[Entries for locating text and elements]
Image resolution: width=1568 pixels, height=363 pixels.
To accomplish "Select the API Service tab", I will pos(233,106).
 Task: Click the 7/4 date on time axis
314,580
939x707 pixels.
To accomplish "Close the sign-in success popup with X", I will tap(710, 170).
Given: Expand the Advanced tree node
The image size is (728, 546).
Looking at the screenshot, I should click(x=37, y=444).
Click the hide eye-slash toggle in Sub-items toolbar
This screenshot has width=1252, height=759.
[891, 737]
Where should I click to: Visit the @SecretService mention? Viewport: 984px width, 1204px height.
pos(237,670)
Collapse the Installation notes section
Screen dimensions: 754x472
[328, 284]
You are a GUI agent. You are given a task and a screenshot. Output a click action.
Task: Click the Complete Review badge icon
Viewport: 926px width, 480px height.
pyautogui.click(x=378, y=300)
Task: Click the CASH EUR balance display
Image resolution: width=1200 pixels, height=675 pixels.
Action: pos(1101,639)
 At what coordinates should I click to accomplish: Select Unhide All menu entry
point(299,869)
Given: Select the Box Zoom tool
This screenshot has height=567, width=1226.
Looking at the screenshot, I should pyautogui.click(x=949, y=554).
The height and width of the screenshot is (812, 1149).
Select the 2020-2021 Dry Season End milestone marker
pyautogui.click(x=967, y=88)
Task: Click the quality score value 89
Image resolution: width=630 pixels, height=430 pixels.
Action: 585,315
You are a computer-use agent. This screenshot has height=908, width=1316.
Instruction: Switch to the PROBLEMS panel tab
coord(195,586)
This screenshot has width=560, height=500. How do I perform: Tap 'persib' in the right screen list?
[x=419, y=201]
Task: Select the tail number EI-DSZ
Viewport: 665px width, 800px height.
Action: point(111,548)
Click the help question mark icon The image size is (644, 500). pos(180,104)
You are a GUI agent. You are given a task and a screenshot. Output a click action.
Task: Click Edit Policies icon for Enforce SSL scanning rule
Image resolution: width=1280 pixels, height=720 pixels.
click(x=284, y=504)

- What you will do -
Format the lines above as a JSON list of strings, with one string per line and no blank lines.

- Exercise response -
[
  "Image resolution: width=1568 pixels, height=363 pixels.",
  "To accomplish \"Select the API Service tab\", I will pos(233,106).",
  " Task: Click the 7/4 date on time axis",
  "314,580",
  "939x707 pixels.",
  "To accomplish \"Close the sign-in success popup with X\", I will tap(710, 170).",
  "Given: Expand the Advanced tree node",
  "The image size is (728, 546).",
  "Looking at the screenshot, I should click(x=37, y=444).",
  "Click the hide eye-slash toggle in Sub-items toolbar",
  "This screenshot has width=1252, height=759.",
  "[891, 737]",
  "Where should I click to: Visit the @SecretService mention? Viewport: 984px width, 1204px height.",
  "pos(237,670)",
  "Collapse the Installation notes section",
  "Screen dimensions: 754x472",
  "[328, 284]",
  "You are a GUI agent. You are given a task and a screenshot. Output a click action.",
  "Task: Click the Complete Review badge icon",
  "Viewport: 926px width, 480px height.",
  "pyautogui.click(x=378, y=300)",
  "Task: Click the CASH EUR balance display",
  "Image resolution: width=1200 pixels, height=675 pixels.",
  "Action: pos(1101,639)",
  " At what coordinates should I click to accomplish: Select Unhide All menu entry",
  "point(299,869)",
  "Given: Select the Box Zoom tool",
  "This screenshot has height=567, width=1226.",
  "Looking at the screenshot, I should pyautogui.click(x=949, y=554).",
  "The height and width of the screenshot is (812, 1149).",
  "Select the 2020-2021 Dry Season End milestone marker",
  "pyautogui.click(x=967, y=88)",
  "Task: Click the quality score value 89",
  "Image resolution: width=630 pixels, height=430 pixels.",
  "Action: 585,315",
  "You are a computer-use agent. This screenshot has height=908, width=1316.",
  "Instruction: Switch to the PROBLEMS panel tab",
  "coord(195,586)",
  "This screenshot has width=560, height=500. How do I perform: Tap 'persib' in the right screen list?",
  "[x=419, y=201]",
  "Task: Select the tail number EI-DSZ",
  "Viewport: 665px width, 800px height.",
  "Action: point(111,548)",
  "Click the help question mark icon The image size is (644, 500). pos(180,104)",
  "You are a GUI agent. You are given a task and a screenshot. Output a click action.",
  "Task: Click Edit Policies icon for Enforce SSL scanning rule",
  "Image resolution: width=1280 pixels, height=720 pixels.",
  "click(x=284, y=504)"
]